第51章 【ハハコイ】ヨウジキ③
次の日、いつもの時間になっても母は、帰ってこなかった。
前にもあったことだから、特に気にもとめずに食パンを食べてゴロゴロして過ごした。
そのまま夜になり、少し心配になった。
明日は帰ってくるよね……?
そう不安な思いで小さな窓から月を眺めた。
でも次の日も、その次の日も母は、帰ってこなかった。
ガタンとドアポストにチラシが投函される度に、母が帰ってきたのかと何度も玄関まで確かめに行った。
また違った……そう毎回、肩を落として部屋に戻った。
一袋あった食パンが無くなって、買い置きのお菓子も無くなって、仕方がなく水を飲んで飢えをしのいだ。
おかーしゃん……明日は帰ってくる……?
昼夜問わず母のことを思って、部屋の小さい窓から空を見上げた。
何度目かわからない朝日がのぼる頃、ガチャっと部屋の鍵が開いた音がした。
おかーしゃん……?
ハッとしてヨロヨロとなんとか玄関まで歩いて出迎えると、ドアからそっと顔を覗かせた母に安堵して笑顔を向けた。
「おかーしゃん……お帰りなしゃい……」
大きな声は出なかった。
その代わり嬉しくて笑顔と涙がこぼれ落ちた。
「もう置いてかないでよ……1人はヤダよ……」
そう力なく言ったオレに母は、英ちゃん、待ってたの……?、そう気まずそうに声をかけた。
「ん、お腹、空いた……」
母は、持ってきたコンビニの袋から、食べていいわよ、そう言って菓子パンの袋を手渡してくれた。

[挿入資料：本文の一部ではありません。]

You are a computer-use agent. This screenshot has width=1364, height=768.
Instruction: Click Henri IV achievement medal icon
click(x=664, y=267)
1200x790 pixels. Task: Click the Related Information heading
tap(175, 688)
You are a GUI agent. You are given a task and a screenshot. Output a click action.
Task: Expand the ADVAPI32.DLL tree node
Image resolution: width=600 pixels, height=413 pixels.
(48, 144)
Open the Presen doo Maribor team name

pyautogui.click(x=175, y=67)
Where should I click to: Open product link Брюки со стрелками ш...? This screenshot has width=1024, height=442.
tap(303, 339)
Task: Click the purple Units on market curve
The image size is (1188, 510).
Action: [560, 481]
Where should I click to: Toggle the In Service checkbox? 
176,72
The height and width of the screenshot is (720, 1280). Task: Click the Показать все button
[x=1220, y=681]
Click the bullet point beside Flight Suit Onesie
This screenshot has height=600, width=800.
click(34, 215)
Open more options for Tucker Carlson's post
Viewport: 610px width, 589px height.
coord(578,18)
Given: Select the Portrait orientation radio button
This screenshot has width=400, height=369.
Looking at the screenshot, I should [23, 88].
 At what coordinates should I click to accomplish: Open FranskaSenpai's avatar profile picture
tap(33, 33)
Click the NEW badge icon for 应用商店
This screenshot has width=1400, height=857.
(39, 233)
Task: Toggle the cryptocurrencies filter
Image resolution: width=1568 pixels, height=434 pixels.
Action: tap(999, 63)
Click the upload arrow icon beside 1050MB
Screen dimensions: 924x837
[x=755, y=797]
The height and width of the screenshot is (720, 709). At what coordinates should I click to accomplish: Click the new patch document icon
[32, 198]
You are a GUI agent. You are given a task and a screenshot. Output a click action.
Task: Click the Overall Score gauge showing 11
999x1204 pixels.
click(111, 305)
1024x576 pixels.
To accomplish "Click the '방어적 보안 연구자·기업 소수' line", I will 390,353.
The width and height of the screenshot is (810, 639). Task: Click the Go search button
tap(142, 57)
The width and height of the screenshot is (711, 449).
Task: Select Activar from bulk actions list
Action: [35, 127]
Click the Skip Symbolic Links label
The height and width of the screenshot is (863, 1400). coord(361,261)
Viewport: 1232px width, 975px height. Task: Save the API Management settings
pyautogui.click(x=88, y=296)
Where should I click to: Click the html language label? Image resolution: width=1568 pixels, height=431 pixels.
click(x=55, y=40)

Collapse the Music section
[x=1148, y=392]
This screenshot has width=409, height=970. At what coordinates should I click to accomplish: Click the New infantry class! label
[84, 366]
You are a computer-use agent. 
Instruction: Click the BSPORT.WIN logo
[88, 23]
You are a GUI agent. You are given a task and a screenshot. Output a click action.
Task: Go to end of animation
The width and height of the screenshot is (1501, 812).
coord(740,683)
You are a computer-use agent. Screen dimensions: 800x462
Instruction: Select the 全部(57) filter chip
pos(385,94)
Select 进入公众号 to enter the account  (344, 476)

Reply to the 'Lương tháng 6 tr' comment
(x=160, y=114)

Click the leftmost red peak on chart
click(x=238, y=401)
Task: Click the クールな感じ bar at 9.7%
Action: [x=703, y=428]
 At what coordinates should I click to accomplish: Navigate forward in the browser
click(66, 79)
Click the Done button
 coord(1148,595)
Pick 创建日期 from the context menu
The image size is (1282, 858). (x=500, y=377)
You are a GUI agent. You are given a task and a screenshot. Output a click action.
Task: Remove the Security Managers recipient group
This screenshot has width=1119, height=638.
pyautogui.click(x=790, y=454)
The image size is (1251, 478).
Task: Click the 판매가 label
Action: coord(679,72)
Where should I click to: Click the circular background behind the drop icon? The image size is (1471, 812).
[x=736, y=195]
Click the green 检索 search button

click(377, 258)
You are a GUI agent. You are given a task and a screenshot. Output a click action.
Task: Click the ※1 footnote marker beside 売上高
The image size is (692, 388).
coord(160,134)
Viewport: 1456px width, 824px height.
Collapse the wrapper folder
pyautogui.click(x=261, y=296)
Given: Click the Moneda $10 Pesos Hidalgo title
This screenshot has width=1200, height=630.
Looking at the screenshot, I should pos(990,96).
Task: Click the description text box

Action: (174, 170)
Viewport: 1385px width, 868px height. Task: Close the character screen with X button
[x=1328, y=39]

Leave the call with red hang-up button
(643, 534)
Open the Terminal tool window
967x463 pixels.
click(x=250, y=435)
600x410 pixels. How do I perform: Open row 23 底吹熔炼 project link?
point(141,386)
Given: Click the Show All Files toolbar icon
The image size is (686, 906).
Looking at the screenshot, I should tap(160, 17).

力が入らなくて袋が開かなくて、歯で破ろうとしたら、貸して?そう言って母がその袋を開けてくれた。
優しい母が嬉しくて、菓子パンを貪りながらまた涙が溢れた。
「……英ちゃん、美味しい?」
「ん、おい、ひい……よ」
口一杯に頬張ったまま母の顔を見上げて笑うと、母は力なく笑った。
いつぶりかのオレに向けられた母の笑顔が凄く嬉しくて、それから、凄く安心してウトウトと眠りについた。
「英ちゃん、ごめんね……いい子で待ってなさいね……」
意識を手放す前に、そんな母の声が聞こえた気がした。